Następny projekt, który realizujemy, to umocnienie brzegów stawów rybnych. W Utrail mamy gospodarstwo, bo inaczej nie moglibyśmy utrzymać placówki, zapewnić pomocy, jedzenia i edukacji podopiecznym. Jedzenie jest bardzo drogie, więc dzięki temu, że hodujemy krowy, kozy i posiadamy stawy rybne, mamy co jeść. Co roku musieliśmy naprawiać stawy, a to wiązało się z kosztami, więc postanowiliśmy prosić Was o wsparcie, za które serdecznie dziękuję. Dzięki Wam brzegi stawów umocnimy betonowym murem.

Kolejnym zadaniem jest wybudowanie oczyszczalni wody w internacie. W kranie leci brudna, czerwona i pełna rdzy woda. Dlatego budujemy prosty filtr z piaskiem, który potrafi oczyścić tę wodę. To też dzięki Waszej pomocy.

Jak widzicie, realizujemy dużo projektów. Z całego serca dziękuję za Waszą pomoc. Mam nadzieję, że Pan Bóg każdemu z Was będzie błogosławił. Jesteście w naszych modlitwach.

W Utrail mamy też duże oratorium, takie Centrum Młodzieżowe. Prowadzimy spotkania formacyjne dla animatorów, funkcjonuje klub sportowy, organizujemy naukę i zabawy. Mamy podział na dwie grupy: dzieci i młodzież. W każdy piątek i niedzielę przychodzi do nas około 400 podopiecznych.

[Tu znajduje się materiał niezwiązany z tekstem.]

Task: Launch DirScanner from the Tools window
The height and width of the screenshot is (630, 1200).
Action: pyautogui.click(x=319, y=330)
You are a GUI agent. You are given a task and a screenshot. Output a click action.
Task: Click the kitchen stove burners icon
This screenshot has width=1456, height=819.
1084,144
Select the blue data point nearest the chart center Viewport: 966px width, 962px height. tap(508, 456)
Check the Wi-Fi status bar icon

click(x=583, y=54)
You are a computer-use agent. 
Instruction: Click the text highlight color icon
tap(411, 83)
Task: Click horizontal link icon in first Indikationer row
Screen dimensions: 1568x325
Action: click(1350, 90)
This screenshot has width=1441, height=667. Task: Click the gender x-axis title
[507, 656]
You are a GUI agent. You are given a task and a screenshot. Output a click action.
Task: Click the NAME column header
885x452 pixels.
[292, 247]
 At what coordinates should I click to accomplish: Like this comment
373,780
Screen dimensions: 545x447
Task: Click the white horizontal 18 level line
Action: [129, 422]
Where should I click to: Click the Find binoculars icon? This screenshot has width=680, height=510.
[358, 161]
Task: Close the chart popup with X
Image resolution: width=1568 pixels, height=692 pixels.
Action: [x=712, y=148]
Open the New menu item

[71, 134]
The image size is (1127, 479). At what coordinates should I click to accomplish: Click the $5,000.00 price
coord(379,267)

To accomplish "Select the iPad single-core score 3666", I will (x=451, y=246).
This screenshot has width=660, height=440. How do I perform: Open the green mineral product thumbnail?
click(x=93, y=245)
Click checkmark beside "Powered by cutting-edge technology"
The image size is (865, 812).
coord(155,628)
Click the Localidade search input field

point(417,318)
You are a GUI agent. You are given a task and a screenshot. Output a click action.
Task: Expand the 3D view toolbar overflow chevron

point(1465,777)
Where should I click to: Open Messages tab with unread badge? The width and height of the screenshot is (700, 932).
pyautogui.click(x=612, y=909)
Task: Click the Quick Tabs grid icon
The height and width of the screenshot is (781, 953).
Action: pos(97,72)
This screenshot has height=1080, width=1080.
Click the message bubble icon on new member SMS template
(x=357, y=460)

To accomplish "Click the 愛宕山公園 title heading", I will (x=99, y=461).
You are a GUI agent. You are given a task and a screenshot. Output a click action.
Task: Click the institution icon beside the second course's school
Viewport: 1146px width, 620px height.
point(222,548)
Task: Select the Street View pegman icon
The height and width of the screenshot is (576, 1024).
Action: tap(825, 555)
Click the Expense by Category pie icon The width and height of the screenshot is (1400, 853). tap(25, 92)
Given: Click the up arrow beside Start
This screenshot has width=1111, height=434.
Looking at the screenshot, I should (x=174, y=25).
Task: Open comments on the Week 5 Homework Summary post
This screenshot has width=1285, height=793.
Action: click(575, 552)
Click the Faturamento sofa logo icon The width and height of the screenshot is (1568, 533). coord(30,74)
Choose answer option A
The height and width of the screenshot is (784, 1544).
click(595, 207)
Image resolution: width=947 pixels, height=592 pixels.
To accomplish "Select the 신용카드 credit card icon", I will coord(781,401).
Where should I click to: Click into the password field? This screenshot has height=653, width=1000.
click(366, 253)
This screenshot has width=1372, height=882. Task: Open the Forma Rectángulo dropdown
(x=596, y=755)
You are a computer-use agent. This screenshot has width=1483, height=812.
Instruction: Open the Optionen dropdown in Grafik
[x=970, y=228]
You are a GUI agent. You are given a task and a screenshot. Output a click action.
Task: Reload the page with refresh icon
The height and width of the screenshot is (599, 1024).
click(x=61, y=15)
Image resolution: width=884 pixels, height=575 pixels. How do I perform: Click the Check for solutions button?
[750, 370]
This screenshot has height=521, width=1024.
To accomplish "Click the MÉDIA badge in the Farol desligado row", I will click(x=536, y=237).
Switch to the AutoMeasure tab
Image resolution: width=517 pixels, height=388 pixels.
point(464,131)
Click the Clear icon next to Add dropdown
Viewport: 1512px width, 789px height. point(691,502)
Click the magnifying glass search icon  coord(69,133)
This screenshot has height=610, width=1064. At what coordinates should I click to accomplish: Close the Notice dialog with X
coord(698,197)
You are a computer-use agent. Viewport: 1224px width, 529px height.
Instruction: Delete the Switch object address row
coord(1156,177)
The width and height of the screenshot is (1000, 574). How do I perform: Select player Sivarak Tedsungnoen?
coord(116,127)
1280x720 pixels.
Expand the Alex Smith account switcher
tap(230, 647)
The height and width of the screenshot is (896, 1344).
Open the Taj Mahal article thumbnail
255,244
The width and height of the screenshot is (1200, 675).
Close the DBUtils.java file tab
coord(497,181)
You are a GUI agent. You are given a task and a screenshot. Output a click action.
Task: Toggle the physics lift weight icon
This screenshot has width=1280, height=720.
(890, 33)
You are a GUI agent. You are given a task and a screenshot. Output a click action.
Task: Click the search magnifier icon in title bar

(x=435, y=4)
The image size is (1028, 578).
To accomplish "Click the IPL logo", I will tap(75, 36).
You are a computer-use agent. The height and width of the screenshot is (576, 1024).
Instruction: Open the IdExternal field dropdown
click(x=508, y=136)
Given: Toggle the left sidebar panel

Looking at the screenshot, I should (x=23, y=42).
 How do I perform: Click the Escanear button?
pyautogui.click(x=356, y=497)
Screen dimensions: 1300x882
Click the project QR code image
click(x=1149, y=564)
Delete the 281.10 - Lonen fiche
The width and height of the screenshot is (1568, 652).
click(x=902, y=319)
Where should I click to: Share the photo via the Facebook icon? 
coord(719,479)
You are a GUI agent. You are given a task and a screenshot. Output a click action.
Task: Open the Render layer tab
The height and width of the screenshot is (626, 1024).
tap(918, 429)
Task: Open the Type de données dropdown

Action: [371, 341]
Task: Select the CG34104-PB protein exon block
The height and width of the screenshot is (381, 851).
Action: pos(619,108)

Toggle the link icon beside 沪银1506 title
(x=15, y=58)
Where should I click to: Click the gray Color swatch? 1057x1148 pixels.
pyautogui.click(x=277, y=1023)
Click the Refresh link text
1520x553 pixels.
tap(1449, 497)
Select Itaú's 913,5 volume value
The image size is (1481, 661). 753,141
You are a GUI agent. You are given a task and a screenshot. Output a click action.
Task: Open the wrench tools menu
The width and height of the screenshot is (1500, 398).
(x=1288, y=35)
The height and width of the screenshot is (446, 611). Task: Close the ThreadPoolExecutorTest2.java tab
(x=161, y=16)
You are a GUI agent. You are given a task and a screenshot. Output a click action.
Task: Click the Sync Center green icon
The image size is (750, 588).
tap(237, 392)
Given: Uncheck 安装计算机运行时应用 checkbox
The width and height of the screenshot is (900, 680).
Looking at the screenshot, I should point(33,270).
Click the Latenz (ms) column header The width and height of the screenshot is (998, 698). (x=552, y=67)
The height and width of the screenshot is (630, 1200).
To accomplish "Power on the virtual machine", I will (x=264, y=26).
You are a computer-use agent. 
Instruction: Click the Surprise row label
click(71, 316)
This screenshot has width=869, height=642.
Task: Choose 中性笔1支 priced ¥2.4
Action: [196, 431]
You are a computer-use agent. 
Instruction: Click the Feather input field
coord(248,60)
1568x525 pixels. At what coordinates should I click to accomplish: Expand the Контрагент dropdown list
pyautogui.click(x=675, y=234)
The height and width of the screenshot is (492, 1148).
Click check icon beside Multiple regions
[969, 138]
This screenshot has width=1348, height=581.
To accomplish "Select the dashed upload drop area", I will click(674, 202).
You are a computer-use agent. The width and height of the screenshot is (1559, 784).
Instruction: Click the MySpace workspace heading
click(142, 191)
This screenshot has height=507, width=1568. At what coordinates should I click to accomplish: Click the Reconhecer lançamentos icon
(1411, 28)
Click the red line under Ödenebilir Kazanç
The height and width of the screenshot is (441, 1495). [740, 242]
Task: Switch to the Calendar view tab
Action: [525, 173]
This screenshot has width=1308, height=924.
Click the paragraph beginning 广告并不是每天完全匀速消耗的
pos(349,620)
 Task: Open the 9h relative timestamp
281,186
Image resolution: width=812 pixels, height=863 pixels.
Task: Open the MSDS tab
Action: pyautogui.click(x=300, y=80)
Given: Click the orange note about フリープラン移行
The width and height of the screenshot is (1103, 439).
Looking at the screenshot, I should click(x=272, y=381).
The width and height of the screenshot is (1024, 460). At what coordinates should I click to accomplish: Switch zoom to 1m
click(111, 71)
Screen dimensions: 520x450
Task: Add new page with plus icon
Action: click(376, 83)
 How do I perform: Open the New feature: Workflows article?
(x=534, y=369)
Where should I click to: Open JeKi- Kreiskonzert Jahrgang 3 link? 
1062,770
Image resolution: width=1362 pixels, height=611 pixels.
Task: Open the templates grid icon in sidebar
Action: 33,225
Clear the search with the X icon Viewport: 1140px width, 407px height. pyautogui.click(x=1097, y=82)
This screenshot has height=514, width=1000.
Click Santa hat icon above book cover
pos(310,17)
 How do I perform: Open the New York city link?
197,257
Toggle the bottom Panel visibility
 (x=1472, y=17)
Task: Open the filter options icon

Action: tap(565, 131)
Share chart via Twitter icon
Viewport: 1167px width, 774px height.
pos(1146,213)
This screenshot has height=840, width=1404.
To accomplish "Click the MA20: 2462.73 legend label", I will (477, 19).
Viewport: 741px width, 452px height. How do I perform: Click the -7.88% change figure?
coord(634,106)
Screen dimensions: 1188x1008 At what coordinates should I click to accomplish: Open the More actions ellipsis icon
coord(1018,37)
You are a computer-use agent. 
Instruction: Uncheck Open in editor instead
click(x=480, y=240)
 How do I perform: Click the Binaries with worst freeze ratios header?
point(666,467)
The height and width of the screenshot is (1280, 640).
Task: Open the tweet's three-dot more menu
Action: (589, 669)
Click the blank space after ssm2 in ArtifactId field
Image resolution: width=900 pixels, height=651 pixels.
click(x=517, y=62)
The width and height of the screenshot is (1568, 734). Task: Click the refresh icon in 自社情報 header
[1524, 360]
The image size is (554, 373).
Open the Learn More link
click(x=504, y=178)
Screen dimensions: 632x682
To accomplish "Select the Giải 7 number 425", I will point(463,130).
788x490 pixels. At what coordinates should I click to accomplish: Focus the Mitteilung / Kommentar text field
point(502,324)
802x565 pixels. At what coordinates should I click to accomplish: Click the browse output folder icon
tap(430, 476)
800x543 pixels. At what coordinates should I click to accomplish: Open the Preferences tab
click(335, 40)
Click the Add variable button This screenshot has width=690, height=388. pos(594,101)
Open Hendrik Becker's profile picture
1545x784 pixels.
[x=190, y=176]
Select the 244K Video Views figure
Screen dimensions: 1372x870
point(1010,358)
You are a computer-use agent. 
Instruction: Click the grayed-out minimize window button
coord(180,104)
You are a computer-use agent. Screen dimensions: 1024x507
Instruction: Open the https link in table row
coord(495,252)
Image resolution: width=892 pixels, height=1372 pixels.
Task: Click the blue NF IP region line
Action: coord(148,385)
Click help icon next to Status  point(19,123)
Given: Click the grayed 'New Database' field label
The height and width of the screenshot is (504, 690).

Oprócz tego prowadzimy też zajęcia dla dzieci w 9 wioskach. Nasi animatorzy jeżdżą w każdą niedzielę i organizują czas podopiecznym. Głównie opowiadają o wierze, bo w Bangladeszu, w kraju muzułmańskim, nie ma lekcji religii. Podczas spotkań i zabaw animatorzy dbają o formację dzieci i kształtowanie ich postaw, prowadząc dyskusje. Niestety nie zawsze do wioski może dotrzeć Ksiądz, więc nie ma Mszy świętej, ludzie modlą się sami.  Co niedzielę jadę na którąś wioskę, pomagam księżom, którzy pracują w naszej parafii, choć to nie jest mój główny obowiązek. W tygodniu, dwa lub trzy razy, odwiedzam wioski, w których mamy szkołę lub oratorium. Jeżdżę motorem, bo stan dróg jest tak zły, że nie można korzystać z samochodu. Każdy wyjazd na wioski jest inny, każdy niesamowity. Przynosi nowe doświadczenia, nowe spotkania z ludźmi, nowe problemy, nowe radości.